**TASK DESCRIPTION:**
Copy the records below word for word, starting at the line that contains "will click(x=552, y=367)." and ending at the line that contains "will click(x=394, y=261).", with both of those lines included.

[Records for locating displayed items]
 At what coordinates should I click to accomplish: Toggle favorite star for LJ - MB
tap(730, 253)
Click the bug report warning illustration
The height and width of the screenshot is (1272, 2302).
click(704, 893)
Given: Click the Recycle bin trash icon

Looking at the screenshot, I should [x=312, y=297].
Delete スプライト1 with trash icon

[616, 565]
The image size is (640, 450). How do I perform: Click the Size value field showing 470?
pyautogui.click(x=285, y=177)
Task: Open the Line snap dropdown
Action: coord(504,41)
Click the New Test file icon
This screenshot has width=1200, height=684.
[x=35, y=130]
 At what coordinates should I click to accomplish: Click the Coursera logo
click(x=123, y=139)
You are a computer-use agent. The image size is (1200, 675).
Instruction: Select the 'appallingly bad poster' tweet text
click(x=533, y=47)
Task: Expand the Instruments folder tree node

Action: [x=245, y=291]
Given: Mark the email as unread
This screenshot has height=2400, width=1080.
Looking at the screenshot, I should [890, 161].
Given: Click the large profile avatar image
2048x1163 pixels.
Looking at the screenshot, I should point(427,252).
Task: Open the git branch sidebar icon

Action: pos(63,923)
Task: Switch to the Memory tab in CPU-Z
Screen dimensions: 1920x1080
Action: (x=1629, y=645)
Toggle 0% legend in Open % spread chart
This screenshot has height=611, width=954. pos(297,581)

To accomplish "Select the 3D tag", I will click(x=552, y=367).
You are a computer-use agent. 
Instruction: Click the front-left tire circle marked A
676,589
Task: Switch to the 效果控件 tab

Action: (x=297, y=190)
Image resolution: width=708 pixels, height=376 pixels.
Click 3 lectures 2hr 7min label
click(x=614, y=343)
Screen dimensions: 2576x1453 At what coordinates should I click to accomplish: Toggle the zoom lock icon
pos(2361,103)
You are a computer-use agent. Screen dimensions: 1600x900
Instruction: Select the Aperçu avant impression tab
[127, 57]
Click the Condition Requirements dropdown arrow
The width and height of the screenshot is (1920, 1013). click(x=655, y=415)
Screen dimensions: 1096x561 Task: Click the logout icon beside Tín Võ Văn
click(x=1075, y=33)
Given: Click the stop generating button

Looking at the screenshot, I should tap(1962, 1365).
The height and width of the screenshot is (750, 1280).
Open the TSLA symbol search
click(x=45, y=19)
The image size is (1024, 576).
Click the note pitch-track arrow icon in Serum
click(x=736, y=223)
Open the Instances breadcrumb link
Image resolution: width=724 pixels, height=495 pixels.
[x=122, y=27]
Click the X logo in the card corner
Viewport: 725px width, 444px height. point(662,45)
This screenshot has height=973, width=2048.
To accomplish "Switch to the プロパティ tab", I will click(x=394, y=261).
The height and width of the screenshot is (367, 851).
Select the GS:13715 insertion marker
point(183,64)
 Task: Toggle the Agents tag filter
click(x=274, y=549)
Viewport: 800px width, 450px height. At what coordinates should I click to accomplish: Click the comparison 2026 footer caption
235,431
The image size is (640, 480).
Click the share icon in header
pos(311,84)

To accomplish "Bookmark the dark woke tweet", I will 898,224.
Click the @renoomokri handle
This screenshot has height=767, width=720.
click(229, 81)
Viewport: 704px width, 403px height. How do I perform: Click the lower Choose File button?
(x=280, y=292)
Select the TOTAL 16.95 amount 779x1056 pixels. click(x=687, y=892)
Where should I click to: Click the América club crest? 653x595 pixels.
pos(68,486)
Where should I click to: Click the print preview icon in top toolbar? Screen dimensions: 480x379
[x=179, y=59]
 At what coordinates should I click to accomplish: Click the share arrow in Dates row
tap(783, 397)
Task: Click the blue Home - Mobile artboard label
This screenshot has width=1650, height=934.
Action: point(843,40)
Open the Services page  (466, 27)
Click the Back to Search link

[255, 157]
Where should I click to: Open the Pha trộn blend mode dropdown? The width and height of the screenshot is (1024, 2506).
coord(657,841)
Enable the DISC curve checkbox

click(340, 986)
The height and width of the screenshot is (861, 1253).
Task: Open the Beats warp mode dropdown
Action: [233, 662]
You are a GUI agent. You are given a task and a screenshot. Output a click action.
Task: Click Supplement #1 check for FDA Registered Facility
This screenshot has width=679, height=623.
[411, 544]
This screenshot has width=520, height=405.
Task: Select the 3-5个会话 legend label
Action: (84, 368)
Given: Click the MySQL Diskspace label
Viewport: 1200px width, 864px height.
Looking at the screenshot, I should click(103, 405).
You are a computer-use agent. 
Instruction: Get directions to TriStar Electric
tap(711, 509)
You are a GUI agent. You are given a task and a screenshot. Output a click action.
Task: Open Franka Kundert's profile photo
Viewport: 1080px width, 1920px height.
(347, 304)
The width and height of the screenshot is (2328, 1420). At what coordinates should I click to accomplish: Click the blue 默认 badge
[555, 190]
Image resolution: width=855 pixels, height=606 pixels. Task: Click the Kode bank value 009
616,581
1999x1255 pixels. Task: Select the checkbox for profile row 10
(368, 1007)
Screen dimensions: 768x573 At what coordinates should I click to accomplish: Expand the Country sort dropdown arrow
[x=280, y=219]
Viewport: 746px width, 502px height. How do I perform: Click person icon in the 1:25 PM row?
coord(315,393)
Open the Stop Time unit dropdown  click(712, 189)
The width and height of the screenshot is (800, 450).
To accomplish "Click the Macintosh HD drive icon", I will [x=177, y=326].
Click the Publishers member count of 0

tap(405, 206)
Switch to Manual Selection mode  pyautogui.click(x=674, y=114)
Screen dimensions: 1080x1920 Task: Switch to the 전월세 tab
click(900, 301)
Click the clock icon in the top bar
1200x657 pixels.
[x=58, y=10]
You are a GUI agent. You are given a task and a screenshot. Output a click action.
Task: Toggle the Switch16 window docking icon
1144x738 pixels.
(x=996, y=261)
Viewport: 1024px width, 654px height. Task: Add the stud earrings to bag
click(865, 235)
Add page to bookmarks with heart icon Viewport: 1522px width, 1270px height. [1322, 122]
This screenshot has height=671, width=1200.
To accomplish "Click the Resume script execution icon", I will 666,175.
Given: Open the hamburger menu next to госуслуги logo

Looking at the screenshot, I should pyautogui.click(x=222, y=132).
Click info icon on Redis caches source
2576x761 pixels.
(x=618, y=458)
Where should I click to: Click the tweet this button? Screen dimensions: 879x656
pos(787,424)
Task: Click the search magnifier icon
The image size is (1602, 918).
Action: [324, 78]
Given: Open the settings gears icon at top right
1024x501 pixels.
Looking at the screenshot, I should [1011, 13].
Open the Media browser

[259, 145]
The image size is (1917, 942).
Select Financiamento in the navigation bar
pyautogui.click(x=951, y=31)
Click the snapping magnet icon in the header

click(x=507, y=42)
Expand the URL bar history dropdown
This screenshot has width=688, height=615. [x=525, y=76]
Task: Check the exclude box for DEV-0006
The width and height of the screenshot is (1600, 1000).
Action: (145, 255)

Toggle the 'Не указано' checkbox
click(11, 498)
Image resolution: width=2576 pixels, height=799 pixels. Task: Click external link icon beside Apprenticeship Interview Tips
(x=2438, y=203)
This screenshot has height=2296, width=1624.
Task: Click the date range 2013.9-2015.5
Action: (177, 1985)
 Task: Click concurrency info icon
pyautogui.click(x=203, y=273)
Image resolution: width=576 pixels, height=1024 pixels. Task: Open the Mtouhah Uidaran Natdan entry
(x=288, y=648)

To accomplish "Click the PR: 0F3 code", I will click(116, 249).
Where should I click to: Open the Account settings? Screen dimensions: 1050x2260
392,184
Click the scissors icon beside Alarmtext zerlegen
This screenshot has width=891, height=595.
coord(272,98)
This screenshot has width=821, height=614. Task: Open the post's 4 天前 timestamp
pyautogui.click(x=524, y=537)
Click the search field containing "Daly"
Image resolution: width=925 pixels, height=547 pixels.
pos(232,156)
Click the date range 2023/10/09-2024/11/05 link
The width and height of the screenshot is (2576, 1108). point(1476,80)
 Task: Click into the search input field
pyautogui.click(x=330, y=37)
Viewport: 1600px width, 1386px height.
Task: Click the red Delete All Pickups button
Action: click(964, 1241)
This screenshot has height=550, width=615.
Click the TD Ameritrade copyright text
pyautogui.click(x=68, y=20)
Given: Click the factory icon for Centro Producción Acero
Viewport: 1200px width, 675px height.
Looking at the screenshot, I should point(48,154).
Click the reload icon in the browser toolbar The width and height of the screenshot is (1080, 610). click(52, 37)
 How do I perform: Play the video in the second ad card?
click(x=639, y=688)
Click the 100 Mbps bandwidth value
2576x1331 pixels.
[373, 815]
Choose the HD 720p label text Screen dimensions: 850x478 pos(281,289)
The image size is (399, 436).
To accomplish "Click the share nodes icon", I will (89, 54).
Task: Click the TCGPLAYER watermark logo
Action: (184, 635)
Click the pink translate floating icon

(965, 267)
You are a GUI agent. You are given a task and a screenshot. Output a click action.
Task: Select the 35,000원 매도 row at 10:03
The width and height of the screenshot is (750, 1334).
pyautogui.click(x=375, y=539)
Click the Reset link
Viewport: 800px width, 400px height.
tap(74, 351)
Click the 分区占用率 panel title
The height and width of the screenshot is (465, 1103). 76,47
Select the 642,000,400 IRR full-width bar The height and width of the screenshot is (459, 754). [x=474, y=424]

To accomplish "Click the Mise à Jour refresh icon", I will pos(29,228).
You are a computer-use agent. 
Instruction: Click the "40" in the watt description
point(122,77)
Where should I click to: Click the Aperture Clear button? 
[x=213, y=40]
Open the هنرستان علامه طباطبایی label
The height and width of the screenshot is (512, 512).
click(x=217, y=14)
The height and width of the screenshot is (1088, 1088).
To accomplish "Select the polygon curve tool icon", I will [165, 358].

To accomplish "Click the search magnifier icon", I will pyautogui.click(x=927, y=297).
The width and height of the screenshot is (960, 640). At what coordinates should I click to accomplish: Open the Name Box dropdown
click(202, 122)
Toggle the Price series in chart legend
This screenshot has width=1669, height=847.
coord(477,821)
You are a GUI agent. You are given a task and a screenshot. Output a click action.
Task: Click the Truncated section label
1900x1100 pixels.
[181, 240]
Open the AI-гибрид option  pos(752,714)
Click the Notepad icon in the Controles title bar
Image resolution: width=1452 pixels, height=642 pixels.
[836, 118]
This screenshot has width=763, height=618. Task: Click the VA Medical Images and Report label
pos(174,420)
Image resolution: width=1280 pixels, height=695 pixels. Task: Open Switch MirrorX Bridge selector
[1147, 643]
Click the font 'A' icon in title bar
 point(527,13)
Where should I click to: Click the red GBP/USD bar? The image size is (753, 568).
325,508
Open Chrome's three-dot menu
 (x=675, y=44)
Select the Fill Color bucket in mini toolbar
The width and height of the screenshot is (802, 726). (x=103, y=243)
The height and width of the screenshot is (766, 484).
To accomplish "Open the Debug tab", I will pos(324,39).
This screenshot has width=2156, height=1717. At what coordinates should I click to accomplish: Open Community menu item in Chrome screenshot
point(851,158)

**EXERCISE OUTPUT:**
To accomplish "Select the 3D tag", I will click(x=552, y=367).
You are a computer-use agent. 
Instruction: Click the front-left tire circle marked A
676,589
Task: Switch to the 效果控件 tab

Action: (x=297, y=190)
Image resolution: width=708 pixels, height=376 pixels.
Click 3 lectures 2hr 7min label
click(x=614, y=343)
Screen dimensions: 2576x1453 At what coordinates should I click to accomplish: Toggle the zoom lock icon
pos(2361,103)
You are a computer-use agent. Screen dimensions: 1600x900
Instruction: Select the Aperçu avant impression tab
[127, 57]
Click the Condition Requirements dropdown arrow
The width and height of the screenshot is (1920, 1013). click(x=655, y=415)
Screen dimensions: 1096x561 Task: Click the logout icon beside Tín Võ Văn
click(x=1075, y=33)
Given: Click the stop generating button

Looking at the screenshot, I should tap(1962, 1365).
The height and width of the screenshot is (750, 1280).
Open the TSLA symbol search
click(x=45, y=19)
The image size is (1024, 576).
Click the note pitch-track arrow icon in Serum
click(x=736, y=223)
Open the Instances breadcrumb link
Image resolution: width=724 pixels, height=495 pixels.
[x=122, y=27]
Click the X logo in the card corner
Viewport: 725px width, 444px height. point(662,45)
This screenshot has height=973, width=2048.
To accomplish "Switch to the プロパティ tab", I will click(x=394, y=261).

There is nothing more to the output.